Write the next part of the review of Freddy Pharkas: Frontier Pharmacist given below, beginning after its final sentence.

DOCUMENT PASSAGE -
-- Opening Marker --

Freddy Pharkas: Frontier Pharmacist (1993)

Freddy Pharkas: Frontier Pharmacist (1993), designed and written by Al Lowe and Josh Mandel, directed by Josh Mandel, developed and published by Sierra On-Line 

Comedy is a difficult thing. Or an easy thing, depending on whom you ask. I assume it is the comedians who would tell you, that making a comedy is hard while a good deal of those who just consume it would claim it a simple thing: just make jokes. The problem here in being, that jokes should be funny and what is funny depends on whom you ask. That's why those comedians you don't like still make the big bucks, as there are enough people around to find them funny no matter how much you protest against their brand of comedy.

And we haven't even touched that time can drive past comedy. Or make something older much funnier now than it ever was when it was originally made. Now, I'm no comedian, but I do think that comedy is difficult.

The introduction of Freddy Pharkas has the best part of the whole game in it, let me put that right there in the open. This part is called the Ballad of Freddy Pharkas, where the writer/designer/creator Al Lowe, better known of Leisure Suit Larry-series, sings a fantastic little banjo-led song about how Freddy lost his ear in a gunfight and became a frontier pharmacist, hiding his past from the good people of Coarsegold where he now resides. The song is well written, rather witty and just plain fun. And then the game proper begins, sadly enough.



There are troubles brewing in the small frontier town and Freddy is the man who has to solve those problems. It all begins innocently enough with Freddy doing his chores as a pharmacist, fixing up medicine for people from the recipes done by the local drunken doctor. This actually means just constantly checking your manual and fixing up medicine according to the instructions. A rather boring and tedious task.

-- Closing Marker --

RECORDS SHOWN -

-- Opening Marker --

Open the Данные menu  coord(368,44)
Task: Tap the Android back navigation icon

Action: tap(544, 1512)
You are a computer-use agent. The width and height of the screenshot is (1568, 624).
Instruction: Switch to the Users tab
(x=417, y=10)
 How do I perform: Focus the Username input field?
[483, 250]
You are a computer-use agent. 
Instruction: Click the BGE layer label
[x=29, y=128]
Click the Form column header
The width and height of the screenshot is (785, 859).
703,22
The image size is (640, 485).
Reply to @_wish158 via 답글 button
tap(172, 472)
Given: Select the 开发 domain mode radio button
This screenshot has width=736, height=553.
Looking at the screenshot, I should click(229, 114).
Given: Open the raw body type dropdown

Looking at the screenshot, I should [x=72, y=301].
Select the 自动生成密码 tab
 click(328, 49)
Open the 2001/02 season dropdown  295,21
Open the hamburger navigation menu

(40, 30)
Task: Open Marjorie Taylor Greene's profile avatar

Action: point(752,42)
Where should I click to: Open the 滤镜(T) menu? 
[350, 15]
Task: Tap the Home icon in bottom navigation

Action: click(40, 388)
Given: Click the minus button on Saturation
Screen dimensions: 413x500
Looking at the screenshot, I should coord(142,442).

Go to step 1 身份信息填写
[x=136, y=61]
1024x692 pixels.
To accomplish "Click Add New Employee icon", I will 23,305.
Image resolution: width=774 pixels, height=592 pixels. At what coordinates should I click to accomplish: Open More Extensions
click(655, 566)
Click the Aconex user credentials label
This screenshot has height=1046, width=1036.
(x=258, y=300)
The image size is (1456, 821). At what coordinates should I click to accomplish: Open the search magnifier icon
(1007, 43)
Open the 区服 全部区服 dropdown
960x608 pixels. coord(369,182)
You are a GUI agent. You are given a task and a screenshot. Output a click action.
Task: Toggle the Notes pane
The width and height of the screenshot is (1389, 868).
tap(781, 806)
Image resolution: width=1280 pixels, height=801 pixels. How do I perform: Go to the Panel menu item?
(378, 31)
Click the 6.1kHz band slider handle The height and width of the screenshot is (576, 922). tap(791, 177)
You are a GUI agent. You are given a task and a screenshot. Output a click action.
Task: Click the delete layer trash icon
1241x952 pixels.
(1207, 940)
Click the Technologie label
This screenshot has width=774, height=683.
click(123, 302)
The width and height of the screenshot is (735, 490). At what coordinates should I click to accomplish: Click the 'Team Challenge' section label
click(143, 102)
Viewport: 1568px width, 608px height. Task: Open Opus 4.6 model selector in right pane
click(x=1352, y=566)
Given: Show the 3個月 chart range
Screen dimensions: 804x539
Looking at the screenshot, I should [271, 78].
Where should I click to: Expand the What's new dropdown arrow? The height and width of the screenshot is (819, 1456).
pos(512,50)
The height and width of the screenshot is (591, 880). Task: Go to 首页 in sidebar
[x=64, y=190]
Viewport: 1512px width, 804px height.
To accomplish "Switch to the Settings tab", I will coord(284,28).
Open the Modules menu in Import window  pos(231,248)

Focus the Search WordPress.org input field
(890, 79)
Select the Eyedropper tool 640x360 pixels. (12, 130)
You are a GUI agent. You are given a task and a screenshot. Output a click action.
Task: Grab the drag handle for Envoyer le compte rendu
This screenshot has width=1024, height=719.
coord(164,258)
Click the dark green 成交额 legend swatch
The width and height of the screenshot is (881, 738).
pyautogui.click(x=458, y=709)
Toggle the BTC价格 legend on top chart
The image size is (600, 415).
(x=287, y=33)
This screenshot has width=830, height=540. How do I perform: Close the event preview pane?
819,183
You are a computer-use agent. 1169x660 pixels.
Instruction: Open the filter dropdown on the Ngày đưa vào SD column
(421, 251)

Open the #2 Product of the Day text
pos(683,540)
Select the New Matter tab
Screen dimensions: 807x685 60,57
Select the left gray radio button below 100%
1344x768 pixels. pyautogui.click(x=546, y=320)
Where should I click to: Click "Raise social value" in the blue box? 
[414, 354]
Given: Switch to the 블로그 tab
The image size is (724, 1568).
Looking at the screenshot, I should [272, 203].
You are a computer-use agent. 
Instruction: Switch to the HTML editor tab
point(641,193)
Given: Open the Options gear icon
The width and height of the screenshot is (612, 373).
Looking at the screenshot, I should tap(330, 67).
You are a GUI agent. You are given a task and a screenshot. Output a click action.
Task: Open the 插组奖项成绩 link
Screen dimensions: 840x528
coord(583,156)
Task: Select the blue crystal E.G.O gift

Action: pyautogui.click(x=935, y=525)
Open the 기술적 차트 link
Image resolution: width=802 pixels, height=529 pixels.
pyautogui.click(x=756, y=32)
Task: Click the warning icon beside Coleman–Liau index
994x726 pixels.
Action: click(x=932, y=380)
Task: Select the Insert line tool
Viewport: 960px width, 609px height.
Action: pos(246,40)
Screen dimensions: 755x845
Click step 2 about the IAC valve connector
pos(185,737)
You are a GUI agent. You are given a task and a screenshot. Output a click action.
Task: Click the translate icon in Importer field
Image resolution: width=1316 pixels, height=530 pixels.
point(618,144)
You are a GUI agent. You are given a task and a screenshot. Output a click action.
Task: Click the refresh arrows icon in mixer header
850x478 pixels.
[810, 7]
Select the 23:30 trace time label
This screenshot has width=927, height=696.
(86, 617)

-- Closing Marker --

RESULT -
There is one actual puzzle there to solve, as the further the day goes, the more illegible the handwriting of the doc goes, so you need to solve how to figure out the final recipe. And despite the opening feeling a rather heavy-handed copy protection scheme check,  I was still thinking, maybe there is a fun game there, somewhere, when it finally gets rolling properly.

the first malady to hit the town shredded that hope instantly. Farting horses.



Farting horses, golly, what comedy gold. See, these horses, they are farting so badly, that the whole town is about to suffocate.  Oh dear, oh dear, what will our brave pharmacist do?

Well, in this annoying segment, full of timed deaths, you need to quickly move from one place to another, look for the right items, build a gas mask, collect a fart (yes, you read that right) sample and fix up a remedy, again just copying stuff from the manual. And that's how Freddy saves the town from farting.

But oh noes, there are more troubles brewing. This time it is a stampede! But not an ordinary stampede. A stampede of snails. Yeah, it is a zany, madcap concept and it could have been break out hilarious, but the way the game handles it just doesn't work. It is a good punchline, but there is no meat on the actual joke to make it work unless you think a Lemmings joke it is tied to is somehow groundbreaking.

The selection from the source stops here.